Dés militaires incompétents, plutôt que des civils compétents
Or, ces généraux, qui voyaient en Tebboune un lourd héritage légué par un clan adverse, n’étaient pas enthousiasmés par la possibilité de lui accorder un second mandat. Ils le lui ont bien signifié à travers plusieurs tentatives de déstabilisations visant son clan, qu’il s’agisse de limogeages successifs de ses proches, à l’instar de l’ex-patron de la police, Farid Bencheikh, ou de coups bas, comme celui de l’affaire des écoutes téléphoniques, dans laquelle le président a été accusé d’espionner des généraux, dont Chengriha, via le patron de l’opérateur public de télécoms Mobilis, Chawki Boukhazani, un informaticien-gendarme de carrière, toujours maintenu à son poste.
Le décret signé par Abdelmadjid Tebboune fait donc une concession de taille au clan des généraux: dès la constitution du prochain gouvernement post-élection présidentielle, ils prendront en main certains secteurs «sensibles» et «stratégiques». Dans l’esprit des généraux, qui ont la phobie d’un réveil du Hirak, ces secteurs sensibles, même mal gérés par des officiers de l’armée, feraient moins l’objet d’une contestation populaire que s’ils étaient gérés par de hauts cadres civils compétents.
Ainsi, quand le décret précise dans son article 8 (sur 27) que les officiers seraient appelés à «occuper certaines fonctions supérieures de l’État au sein des secteurs stratégiques et sensibles en termes de souveraineté et d’intérêts vitaux pour le pays», il désigne, entre autres, la pénurie d’eau qui a récemment failli dégénérer en manifestations généralisées à travers tout le pays, mais aussi la crise des denrées alimentaires de première nécessité, durant les années 2021 et 2022, qui a causé des attroupements monstres devant les rares points de vente.

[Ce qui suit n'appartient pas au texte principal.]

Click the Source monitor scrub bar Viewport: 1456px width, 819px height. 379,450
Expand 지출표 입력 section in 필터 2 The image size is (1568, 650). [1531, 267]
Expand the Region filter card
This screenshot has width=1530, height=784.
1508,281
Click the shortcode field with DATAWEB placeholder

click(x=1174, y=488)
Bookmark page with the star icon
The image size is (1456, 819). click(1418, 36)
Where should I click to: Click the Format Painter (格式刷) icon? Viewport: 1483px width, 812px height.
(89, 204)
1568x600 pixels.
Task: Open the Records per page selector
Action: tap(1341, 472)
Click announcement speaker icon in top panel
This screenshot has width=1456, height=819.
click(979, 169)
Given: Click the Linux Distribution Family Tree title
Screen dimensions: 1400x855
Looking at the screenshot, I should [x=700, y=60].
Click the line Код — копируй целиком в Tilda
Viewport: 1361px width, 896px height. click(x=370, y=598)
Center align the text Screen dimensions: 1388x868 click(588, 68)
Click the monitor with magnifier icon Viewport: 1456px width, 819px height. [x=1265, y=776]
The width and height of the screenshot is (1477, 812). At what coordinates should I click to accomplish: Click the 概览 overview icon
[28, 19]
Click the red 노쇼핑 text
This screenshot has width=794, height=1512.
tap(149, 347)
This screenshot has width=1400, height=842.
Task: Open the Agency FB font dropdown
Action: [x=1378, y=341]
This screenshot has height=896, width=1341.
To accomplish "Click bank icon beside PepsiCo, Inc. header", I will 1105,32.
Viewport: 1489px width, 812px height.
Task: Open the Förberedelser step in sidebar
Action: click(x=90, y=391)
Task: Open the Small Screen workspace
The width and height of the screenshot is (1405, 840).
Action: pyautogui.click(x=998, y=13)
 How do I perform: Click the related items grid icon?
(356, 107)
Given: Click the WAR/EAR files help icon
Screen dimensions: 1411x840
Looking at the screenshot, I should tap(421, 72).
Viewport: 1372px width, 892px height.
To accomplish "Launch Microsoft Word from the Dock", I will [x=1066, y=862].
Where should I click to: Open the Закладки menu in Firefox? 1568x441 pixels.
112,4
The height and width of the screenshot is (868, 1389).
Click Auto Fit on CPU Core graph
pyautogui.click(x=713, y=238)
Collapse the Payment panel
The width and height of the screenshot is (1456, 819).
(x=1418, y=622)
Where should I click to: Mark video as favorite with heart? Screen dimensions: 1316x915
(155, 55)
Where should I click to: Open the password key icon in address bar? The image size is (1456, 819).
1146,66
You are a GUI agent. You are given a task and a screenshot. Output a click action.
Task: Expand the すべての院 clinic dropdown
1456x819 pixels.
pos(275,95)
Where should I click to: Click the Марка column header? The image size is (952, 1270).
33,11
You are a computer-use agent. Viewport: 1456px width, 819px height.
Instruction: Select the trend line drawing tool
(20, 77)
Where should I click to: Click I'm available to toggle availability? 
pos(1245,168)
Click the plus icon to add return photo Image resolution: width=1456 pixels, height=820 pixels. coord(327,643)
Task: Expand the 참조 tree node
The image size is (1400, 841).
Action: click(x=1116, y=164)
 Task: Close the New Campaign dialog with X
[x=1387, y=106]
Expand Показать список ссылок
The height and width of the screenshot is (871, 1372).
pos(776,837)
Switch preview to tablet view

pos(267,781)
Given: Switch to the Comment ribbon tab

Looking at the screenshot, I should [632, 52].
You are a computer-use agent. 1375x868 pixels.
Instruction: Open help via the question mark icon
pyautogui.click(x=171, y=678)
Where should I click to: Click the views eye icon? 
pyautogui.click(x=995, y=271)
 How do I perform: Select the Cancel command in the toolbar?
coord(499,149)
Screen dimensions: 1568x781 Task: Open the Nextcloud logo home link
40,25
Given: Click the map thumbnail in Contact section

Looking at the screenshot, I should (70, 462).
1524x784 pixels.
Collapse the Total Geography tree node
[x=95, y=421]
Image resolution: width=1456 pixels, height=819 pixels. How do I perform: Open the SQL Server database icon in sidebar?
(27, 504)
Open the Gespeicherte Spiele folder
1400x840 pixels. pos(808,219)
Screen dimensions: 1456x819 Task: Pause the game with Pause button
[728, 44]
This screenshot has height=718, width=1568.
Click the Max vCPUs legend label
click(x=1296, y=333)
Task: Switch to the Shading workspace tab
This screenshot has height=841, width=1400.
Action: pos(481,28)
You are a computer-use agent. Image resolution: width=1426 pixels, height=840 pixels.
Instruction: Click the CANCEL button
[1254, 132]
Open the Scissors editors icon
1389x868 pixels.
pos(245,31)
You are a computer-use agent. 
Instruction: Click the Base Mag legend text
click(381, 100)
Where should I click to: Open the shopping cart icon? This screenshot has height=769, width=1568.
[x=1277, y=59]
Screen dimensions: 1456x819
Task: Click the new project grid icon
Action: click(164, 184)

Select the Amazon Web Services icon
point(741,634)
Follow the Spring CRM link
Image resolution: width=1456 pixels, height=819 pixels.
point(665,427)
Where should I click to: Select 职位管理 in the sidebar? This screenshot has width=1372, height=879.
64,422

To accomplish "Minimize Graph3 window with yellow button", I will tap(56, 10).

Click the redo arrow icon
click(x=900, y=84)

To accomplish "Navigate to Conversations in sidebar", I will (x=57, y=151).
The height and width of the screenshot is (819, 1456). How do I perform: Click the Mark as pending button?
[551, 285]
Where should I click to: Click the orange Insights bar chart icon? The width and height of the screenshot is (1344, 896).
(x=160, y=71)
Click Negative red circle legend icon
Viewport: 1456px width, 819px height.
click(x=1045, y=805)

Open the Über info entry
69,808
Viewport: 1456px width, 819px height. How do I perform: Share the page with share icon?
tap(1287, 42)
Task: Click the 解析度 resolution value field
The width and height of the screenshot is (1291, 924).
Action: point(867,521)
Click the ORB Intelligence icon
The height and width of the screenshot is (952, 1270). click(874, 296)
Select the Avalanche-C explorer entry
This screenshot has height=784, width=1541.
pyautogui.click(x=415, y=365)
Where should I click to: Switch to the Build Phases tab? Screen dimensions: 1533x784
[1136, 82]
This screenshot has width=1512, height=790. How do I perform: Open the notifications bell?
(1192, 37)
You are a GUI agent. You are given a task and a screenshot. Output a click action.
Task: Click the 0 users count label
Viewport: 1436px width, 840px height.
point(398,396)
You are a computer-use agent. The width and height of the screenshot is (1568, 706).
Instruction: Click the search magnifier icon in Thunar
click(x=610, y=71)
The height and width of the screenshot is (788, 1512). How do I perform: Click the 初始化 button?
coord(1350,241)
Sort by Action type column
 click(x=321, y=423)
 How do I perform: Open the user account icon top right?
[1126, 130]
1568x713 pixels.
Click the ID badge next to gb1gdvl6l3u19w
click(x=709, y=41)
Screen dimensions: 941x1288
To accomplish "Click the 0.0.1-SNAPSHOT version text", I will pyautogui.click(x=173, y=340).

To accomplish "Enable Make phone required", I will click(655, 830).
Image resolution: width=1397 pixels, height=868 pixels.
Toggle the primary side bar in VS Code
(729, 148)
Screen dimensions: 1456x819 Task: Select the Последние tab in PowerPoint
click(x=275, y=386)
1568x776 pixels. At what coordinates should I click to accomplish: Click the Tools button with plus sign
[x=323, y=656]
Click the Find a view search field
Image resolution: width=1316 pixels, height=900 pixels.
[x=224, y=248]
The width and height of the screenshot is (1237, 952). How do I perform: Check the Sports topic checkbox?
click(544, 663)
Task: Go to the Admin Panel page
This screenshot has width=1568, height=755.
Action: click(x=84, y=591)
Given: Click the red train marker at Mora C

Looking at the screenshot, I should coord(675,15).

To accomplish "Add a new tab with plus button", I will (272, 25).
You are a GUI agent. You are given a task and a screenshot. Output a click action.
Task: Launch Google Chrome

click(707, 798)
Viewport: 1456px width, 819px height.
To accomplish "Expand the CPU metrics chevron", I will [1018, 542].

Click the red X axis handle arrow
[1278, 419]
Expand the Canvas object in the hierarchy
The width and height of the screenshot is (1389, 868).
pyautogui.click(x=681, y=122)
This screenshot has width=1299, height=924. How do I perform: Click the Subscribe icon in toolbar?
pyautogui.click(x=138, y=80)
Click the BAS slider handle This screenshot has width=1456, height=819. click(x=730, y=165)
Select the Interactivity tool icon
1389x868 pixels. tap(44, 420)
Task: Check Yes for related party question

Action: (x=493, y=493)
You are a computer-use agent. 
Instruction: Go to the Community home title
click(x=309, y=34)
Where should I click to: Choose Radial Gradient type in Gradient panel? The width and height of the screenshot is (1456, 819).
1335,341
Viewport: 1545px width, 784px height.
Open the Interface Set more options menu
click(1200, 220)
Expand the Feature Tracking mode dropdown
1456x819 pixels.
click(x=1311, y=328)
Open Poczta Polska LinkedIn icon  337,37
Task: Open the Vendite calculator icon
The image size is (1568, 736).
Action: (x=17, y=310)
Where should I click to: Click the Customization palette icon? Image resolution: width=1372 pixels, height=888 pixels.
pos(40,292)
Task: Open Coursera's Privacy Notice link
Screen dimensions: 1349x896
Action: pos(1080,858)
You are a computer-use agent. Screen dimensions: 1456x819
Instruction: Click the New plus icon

La nouveauté qu’apporte ce cadeau aux généraux, c’est que depuis l’entame du premier mandat de Tebboune, ce sont souvent des officiers de l’armée à la retraite qui étaient nommés à de hauts postes en remplacement de cadres civils. C’est le cas du colonel à la retraite Mokhtar Saïd Mediouni, nommé au début de cette année au poste de PDG de l’aéroport international d’Alger, du général-major à la retraite Abdelhafid Bakhouche, PDG des douanes depuis septembre 2023, ou du colonel à la retraite Mohamed Chafik Mesbah, directeur général de l’Agence algérienne de coopération internationale pour la solidarité et le développement dès le début de 2020…
À travers ce décret, Tebboune et les généraux trouvent chacun son compte au détriment de la bonne gouvernance qui fait toujours défaut en Algérie. Les généraux, pâtissant actuellement de leur pléthore face à des postes de responsabilité militaires limités et déjà saturés, vont profiter, en plus de leurs salaires, de primes juteuses, de commissions et autres avantages conséquents durant leur période de détachement dans le civil, détachement qui peut être renouvelé au bout de trois ans. Et pour Abdelmadjid Tebboune, ce décret est le sésame qui lui a permis d’avoir l’aval des généraux en vue de briguer un second mandat présidentiel qui diffère, dans le meilleur des cas, de cinq ans le sombre avenir qui l’attend en compagnie de sa famille.